Bonjour mon Toto, toujours plus Toto et toujours plus aimé, bonjour qu’on vous dit et vous ? Je fais déjà mes préparatifs pour vous aller chercher tantôt à la Chambre. J’espère que vous ne vous y opposerez pas. J’espère aussi que vous voudrez bien me rapporter mon dessin que je vous ai prêté par complaisance. Les quinze jours sont expirés et je désire rentrer dans mon bien tout de suite, entendez-vous. J’ai vu M. Vilain hier il n’est resté qu’un moment bien qu’il se soit en allé chez toi assez tard. Eugénie est arrivée en même temps que tu t’en allais. Comme Mme Triger était là elle ne m’a rien dit de ses affaires et je n’en ai pas été fâchée.
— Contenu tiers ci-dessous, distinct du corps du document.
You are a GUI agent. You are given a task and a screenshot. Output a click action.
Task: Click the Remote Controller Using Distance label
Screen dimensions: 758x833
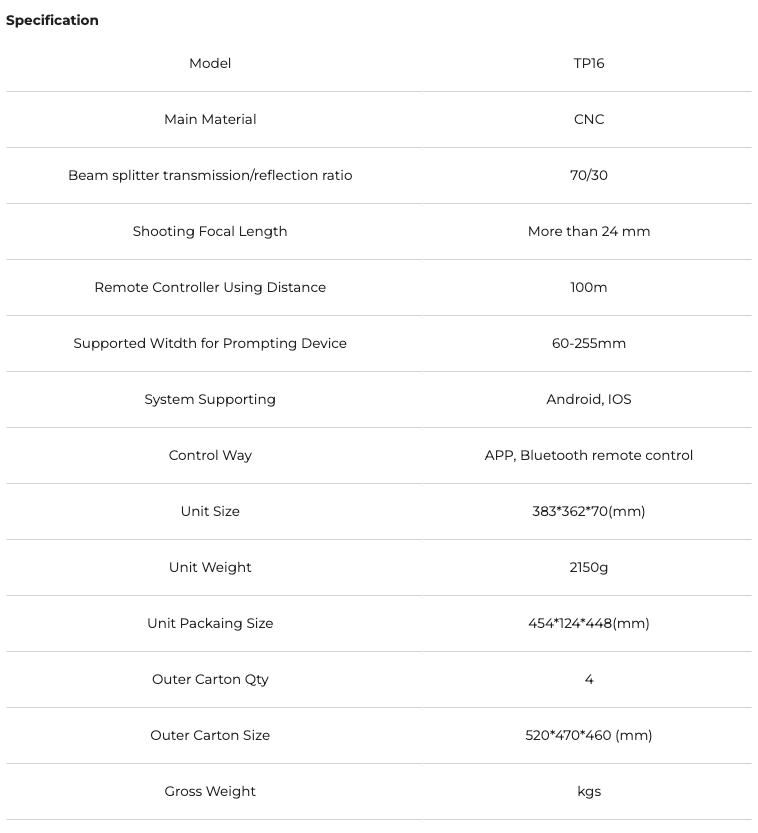click(210, 287)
J’aime mieux qu’elle ne m’en entretienne jamais. Quoique le robinet des bons conseils soit facile à ouvrir je ne connais rien de plus bête que de le laisser couler en pure perte sur des esprits qui n’en sauront tirer aucun profit. Mais je te dis là des choses, des folies [1]. C’est vrai à quoi cela sert-il aussi que je te rabâche ma réflexion sur Eugénie et le plus ou moins d’inutilité des bons avis que je peux lui donner ? à rien si ce n’est à t’ennuyera et à tenir de la place sur mon papier déjà trop petit si je le mesure à mon amour et aux nombres infinis de baisers que je voudrais te donner. Juju est une vieille bête. Il y a longtemps que cette vérité s’est fait jour dans votre esprit et dans le mien et je n’en suis pas plus fière pour cela. Baisez-moi et aimez-moi à deux mains trois cœurs ainsi que je le fais de vous.
Juliette
Collection particulière (Vente du 24 août 2019 à Fécamp, Chalot & associés)
Transcription de Florence Naugrette
a) « ennuier ».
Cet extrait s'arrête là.